Extrait du document:
____
I. Historique. — Le problème de la sécurité des États s’est posé de tous temps. Les efforts de l’Église catholique au moyen âge s’essayant à créer une sorte de communauté chrétienne internationale dont elle prétendait, par son chef, assumer la direction spirituelle ; la création du Saint-Empire romain germanique, première tentative d’organisation européenne généralisée, double effort deux fois brisé par le Grand Schisme et la Réforme ; la Sainte-Alliance de 1815, franc-maçonnerie de princes dressés contre l’esprit de la Révolution, qui se garantissaient mutuellement leur pouvoir politique et leurs acquisitions territoriales ; — et nous passons, à regret, sous silence les généreuses rêveries individuelles d’un Sully, d’un Bernardin de Saint Pierre ou d’un Hugo — les multiples conférences de La Haye qui, faute de pouvoir organiser la paix, se sont contentées d’humaniser, de légaliser en quelque sorte la guerre ; ce sont là autant d’efforts convergents et divers qui tendaient à l’organisation de la sécurité permanente par la consécration d’un statu quo politique et territorial.
____
Tâche courte A:
Recopiez à l'identique les lignes des enregistrements, en commençant par celle qui contient "The width and height of the screenshot is (1568, 726)." et en terminant par celle qui contient "The height and width of the screenshot is (668, 1317).".

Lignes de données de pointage
____
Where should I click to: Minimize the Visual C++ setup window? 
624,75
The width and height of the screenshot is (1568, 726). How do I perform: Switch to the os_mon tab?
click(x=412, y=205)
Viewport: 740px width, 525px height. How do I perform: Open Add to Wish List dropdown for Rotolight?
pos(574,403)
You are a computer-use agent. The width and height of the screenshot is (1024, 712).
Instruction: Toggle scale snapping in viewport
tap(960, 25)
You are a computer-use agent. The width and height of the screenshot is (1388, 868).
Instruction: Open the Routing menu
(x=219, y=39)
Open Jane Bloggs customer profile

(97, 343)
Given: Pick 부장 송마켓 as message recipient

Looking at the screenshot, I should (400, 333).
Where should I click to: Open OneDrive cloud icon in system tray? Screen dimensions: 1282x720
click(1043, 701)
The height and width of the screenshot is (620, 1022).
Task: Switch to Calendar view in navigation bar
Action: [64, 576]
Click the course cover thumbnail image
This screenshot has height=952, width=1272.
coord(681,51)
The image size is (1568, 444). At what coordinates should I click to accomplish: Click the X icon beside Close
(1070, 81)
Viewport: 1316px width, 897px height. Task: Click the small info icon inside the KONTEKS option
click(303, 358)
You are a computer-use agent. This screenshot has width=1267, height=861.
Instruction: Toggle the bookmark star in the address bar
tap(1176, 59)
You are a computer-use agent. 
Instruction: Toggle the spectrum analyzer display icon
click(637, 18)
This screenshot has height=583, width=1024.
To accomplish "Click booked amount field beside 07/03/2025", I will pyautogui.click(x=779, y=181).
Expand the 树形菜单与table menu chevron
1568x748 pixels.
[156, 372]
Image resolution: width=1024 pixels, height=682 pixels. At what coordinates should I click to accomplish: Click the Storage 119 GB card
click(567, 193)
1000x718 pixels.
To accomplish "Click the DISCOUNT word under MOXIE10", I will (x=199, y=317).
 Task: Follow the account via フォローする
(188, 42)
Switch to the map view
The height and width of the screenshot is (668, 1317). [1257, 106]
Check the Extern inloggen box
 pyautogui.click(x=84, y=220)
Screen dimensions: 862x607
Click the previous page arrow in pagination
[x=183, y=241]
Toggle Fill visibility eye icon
____
Tâche courte B:
Prolongez le texte sur l'historique de la sécurité des États à partir de sa dernière phrase.

Résultat final A:
The width and height of the screenshot is (1568, 726). How do I perform: Switch to the os_mon tab?
click(x=412, y=205)
Viewport: 740px width, 525px height. How do I perform: Open Add to Wish List dropdown for Rotolight?
pos(574,403)
You are a computer-use agent. The width and height of the screenshot is (1024, 712).
Instruction: Toggle scale snapping in viewport
tap(960, 25)
You are a computer-use agent. The width and height of the screenshot is (1388, 868).
Instruction: Open the Routing menu
(x=219, y=39)
Open Jane Bloggs customer profile

(97, 343)
Given: Pick 부장 송마켓 as message recipient

Looking at the screenshot, I should (400, 333).
Where should I click to: Open OneDrive cloud icon in system tray? Screen dimensions: 1282x720
click(1043, 701)
The height and width of the screenshot is (620, 1022).
Task: Switch to Calendar view in navigation bar
Action: [64, 576]
Click the course cover thumbnail image
This screenshot has height=952, width=1272.
coord(681,51)
The image size is (1568, 444). At what coordinates should I click to accomplish: Click the X icon beside Close
(1070, 81)
Viewport: 1316px width, 897px height. Task: Click the small info icon inside the KONTEKS option
click(303, 358)
You are a computer-use agent. This screenshot has width=1267, height=861.
Instruction: Toggle the bookmark star in the address bar
tap(1176, 59)
You are a computer-use agent. 
Instruction: Toggle the spectrum analyzer display icon
click(637, 18)
This screenshot has height=583, width=1024.
To accomplish "Click booked amount field beside 07/03/2025", I will pyautogui.click(x=779, y=181).
Expand the 树形菜单与table menu chevron
1568x748 pixels.
[156, 372]
Image resolution: width=1024 pixels, height=682 pixels. At what coordinates should I click to accomplish: Click the Storage 119 GB card
click(567, 193)
1000x718 pixels.
To accomplish "Click the DISCOUNT word under MOXIE10", I will (x=199, y=317).
 Task: Follow the account via フォローする
(188, 42)
Switch to the map view
The height and width of the screenshot is (668, 1317). [1257, 106]

Résultat final B:
Après la grande guerre, il fallut reprendre cet effort. Ne l’avait-on pas promis ? C’est la raison des grands actes internationaux de 1919 : traité de Versailles et Pacte de la Société des Nations. Le traité de Versailles apparaissait surtout comme la consécration des vieilles idées politiques d’avant-guerre : démembrement territorial des vaincus, affaiblissement de l’adversaire par le désarmement, système d’alliances combinées, et le Pacte constituant, à l’inverse, sous l’impulsion du président Wilson, un incontestable effort tendant à l’organisation juridique et morale de la paix.

Il convient alors de rappeler ici, pour mémoire et pour éclairer ce qui suit, l’obligation de désarmer contenue précisément dans l’un des articles de ce Pacte.

Article 8. — Les membres de la société reconnaissent que le maintien de la paix exige la réduction des armements nationaux au minimum compatible avec la sécurité nationale et avec l’exécution des obligations internationales imposées par une action commune.

L’engagement pris à Versailles en 1919, par les nations signataires du Pacte est donc inconditionnel, absolu.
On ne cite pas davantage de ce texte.